Dataset excerpts:
[Start of Attachment]

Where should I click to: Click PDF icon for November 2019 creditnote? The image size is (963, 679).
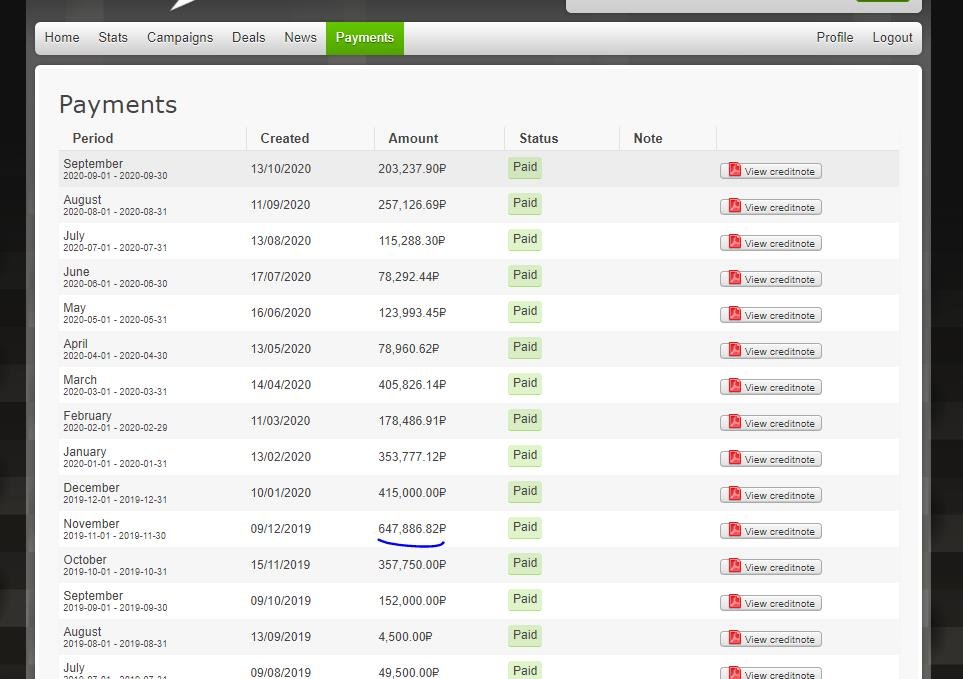pyautogui.click(x=734, y=531)
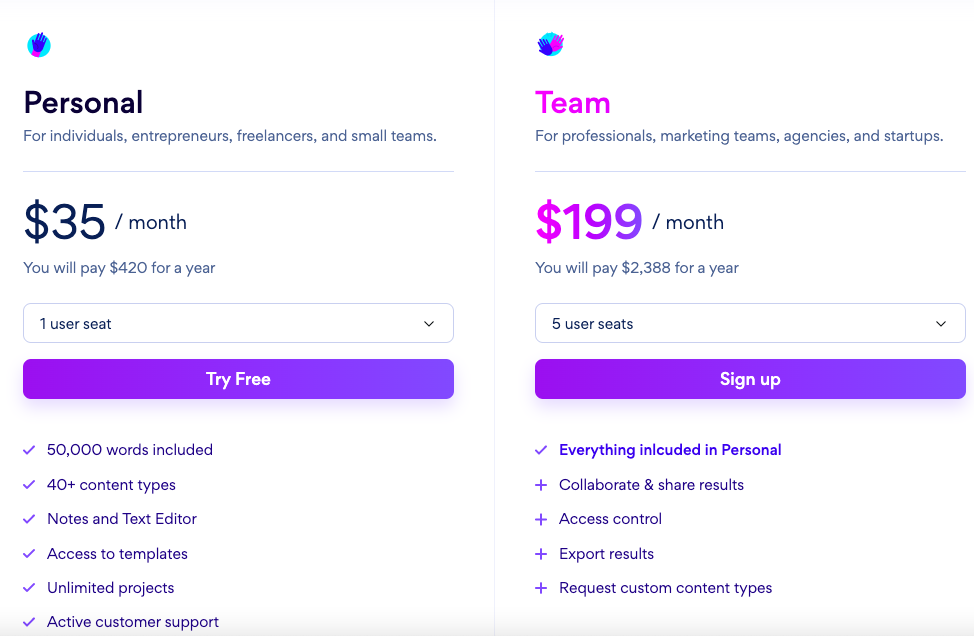The image size is (974, 636).
Task: Click plus icon beside Export results
Action: point(541,553)
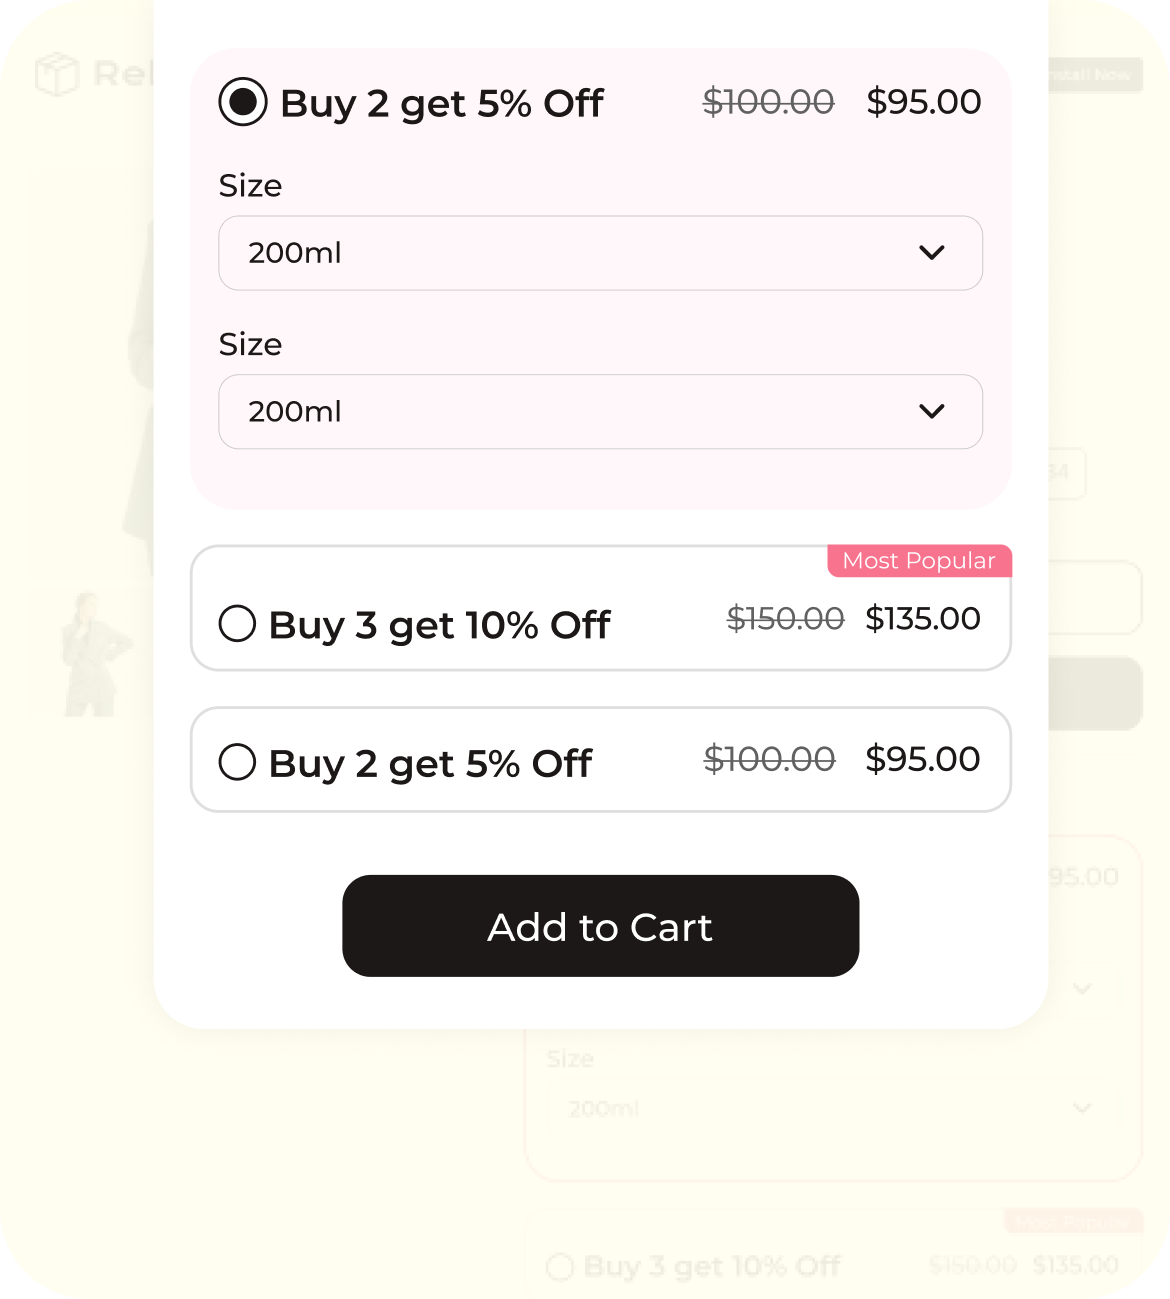The image size is (1170, 1299).
Task: Click the box logo icon in the header
Action: (56, 74)
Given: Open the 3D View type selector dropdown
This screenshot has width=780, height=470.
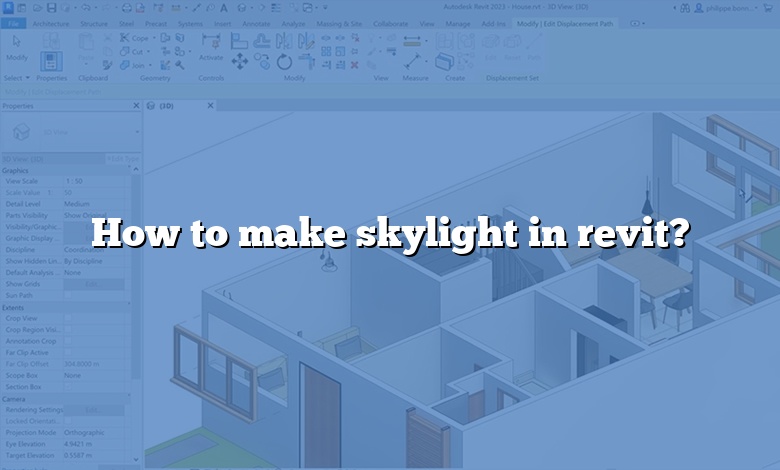Looking at the screenshot, I should click(x=137, y=131).

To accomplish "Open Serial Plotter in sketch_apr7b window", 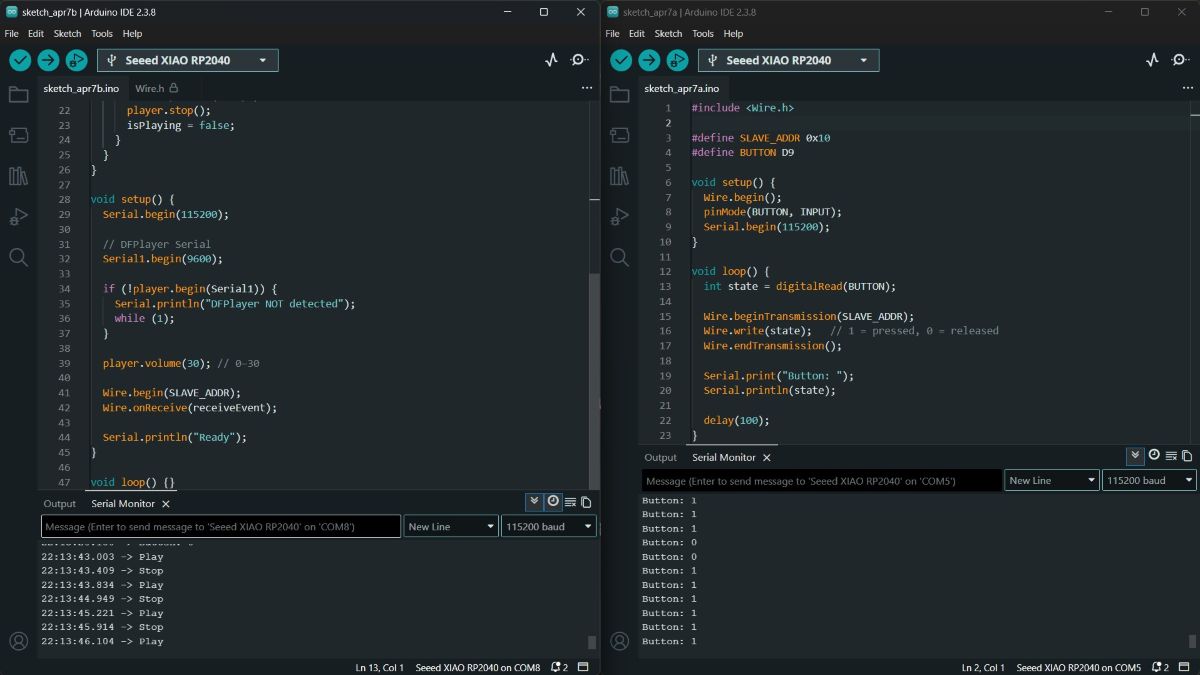I will click(x=551, y=60).
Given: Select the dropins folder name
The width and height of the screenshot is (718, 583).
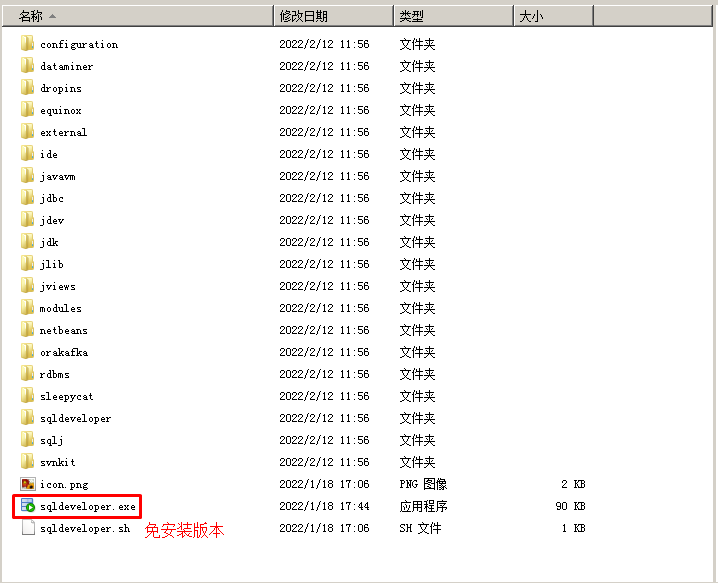Looking at the screenshot, I should pyautogui.click(x=61, y=88).
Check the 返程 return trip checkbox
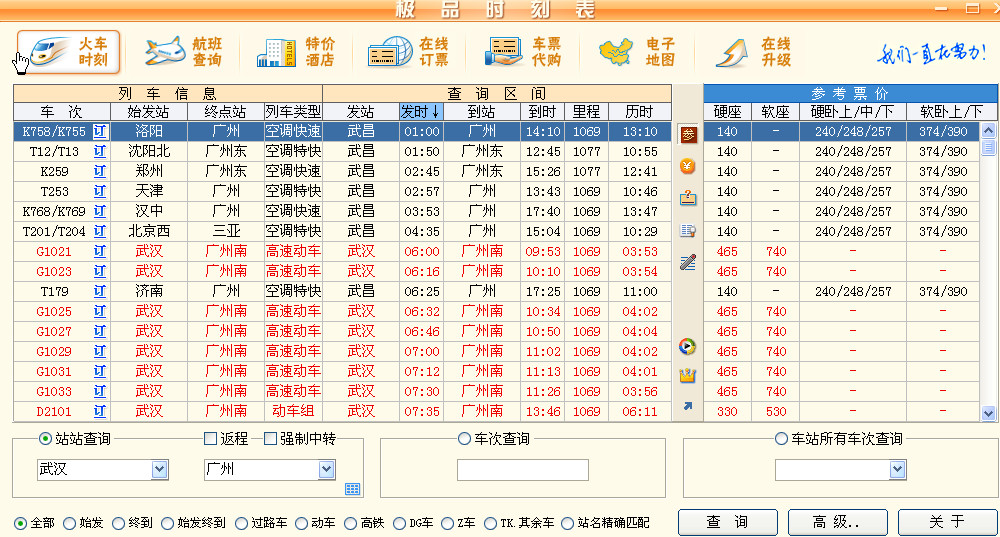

[End of Attachment]

Work instruction:
Whenever the string "Given" shows up in a line of the entries, copy that line.

Exercise response:
Given: Open the 3D View type selector dropdown
Given: Select the dropins folder name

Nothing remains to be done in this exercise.